U.S. Treasury yields, which fell on Tuesday, may stay low if U.S. government spending cuts slow economic growth and in turn force the Federal Reserve to hold interest rates low for longer than currently expected.
Government debt prices rallied on Tuesday as they shrugged off Monday's negative outlook revision by Standard & Poor's, as worries about the euro zone's debt problems showed Treasurys continue to hold relative safe haven appeal.
S&P's action is seen adding pressure to policymakers to agree on spending cuts by the 2012 election, which are needed to reduce the country's rapidly increasing budget deficit, or risk losing the country's top credit rating.

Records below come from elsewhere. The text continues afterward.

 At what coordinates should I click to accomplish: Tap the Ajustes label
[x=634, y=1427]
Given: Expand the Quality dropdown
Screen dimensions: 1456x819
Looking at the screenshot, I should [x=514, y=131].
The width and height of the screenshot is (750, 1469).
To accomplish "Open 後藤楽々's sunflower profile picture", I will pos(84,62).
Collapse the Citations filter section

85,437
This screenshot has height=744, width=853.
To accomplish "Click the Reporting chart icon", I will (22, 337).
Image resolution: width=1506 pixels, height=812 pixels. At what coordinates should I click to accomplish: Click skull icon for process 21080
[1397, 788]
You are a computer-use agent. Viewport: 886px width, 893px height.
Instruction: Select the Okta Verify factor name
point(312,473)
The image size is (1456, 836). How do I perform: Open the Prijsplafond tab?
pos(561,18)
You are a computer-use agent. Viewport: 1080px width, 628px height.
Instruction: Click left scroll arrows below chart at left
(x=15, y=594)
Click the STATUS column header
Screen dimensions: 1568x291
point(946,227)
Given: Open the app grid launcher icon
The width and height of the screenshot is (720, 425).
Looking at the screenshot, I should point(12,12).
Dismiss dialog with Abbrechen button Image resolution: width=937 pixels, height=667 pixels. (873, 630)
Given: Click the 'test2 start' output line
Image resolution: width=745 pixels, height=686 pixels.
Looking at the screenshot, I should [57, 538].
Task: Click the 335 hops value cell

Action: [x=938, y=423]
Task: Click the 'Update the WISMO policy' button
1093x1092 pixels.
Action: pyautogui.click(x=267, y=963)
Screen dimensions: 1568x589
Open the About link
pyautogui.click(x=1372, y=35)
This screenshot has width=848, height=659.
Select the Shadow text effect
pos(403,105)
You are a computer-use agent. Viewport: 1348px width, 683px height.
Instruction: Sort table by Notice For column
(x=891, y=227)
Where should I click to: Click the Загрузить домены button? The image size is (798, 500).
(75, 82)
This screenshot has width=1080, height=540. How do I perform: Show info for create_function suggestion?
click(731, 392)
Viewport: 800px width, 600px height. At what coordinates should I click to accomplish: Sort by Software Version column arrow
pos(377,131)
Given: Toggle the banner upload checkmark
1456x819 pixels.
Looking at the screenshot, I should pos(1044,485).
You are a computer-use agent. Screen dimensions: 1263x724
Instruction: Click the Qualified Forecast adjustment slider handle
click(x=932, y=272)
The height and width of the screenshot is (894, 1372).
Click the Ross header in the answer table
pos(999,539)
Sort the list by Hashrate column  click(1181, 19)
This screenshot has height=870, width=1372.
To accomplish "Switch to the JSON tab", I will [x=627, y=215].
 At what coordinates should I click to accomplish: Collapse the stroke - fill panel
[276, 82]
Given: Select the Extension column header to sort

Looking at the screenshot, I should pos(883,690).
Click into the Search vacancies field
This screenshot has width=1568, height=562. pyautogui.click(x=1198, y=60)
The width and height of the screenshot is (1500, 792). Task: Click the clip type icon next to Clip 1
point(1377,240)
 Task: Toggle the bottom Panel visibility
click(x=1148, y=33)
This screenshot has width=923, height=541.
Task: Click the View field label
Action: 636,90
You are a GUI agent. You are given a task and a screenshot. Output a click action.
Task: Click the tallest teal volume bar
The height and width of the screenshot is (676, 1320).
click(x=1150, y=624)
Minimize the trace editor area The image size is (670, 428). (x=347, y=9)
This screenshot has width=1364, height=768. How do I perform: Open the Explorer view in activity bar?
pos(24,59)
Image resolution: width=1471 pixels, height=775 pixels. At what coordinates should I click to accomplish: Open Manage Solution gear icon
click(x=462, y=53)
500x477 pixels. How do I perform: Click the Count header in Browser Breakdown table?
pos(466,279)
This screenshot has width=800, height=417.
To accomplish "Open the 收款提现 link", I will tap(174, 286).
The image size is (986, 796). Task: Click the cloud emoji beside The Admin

U.S. Treasury Secretary Timothy Geithner said on Tuesday that there was "no risk" the country would lose its top rating.
An agreement to cut spending, however, will also reduce funds that many see as having been vital to recent economic improvement. This in turn could harm the recovery and leave the Fed in a difficult situation.
The "U.S. government will be forced to put in place a fiscally contractionary policy that will sharply reduce the amount of stimulus that the public purse is pushing into both the domestic and global economy," said Credit Suisse consultant Sean Keane
"This will, if anything, require a more accommodative Federal Reserve policy setting, with monetary policy being forced to provide some balance to the fiscal withdrawal," he said.
The Fed's $600 billion quantitative easing program of buying bonds is scheduled to end in June, and the central bank has not yet made a statement over when it may plan to start selling $1.38 trillion in Treasurys it holds on its balance sheet.
Some investors including DoubleLine Capital's Jeffrey Gundlach see the economy at risk of giving back gains when QE ends, as occurred after the completion of the Fed's first quantitative easing program in March 2010.
"I think the U.S. economy is going to soften substantially if there is no further stimulus, or if there is an austerity program," he said on a conference call last week.
RISK FREE ASSETS
Treasurys have also retained a bid this week as investors struggle to identify what could replace the bonds as an alternative low risk investment.
"There are still a lot of issues, particularly in Europe," said Mirko Mikelic, senior portfolio manager at Fifth Third Asset Management in Grand Rapids, Michigan. "You have to look at your alternatives and weigh if you're not going to go into Treasurys what's the new risk free asset?"
Benchmark ten-year note yields fell two basis points to 3.36 percent, their lowest since March 24.
Gold prices also hit record highs for a second day in a row on Tuesday.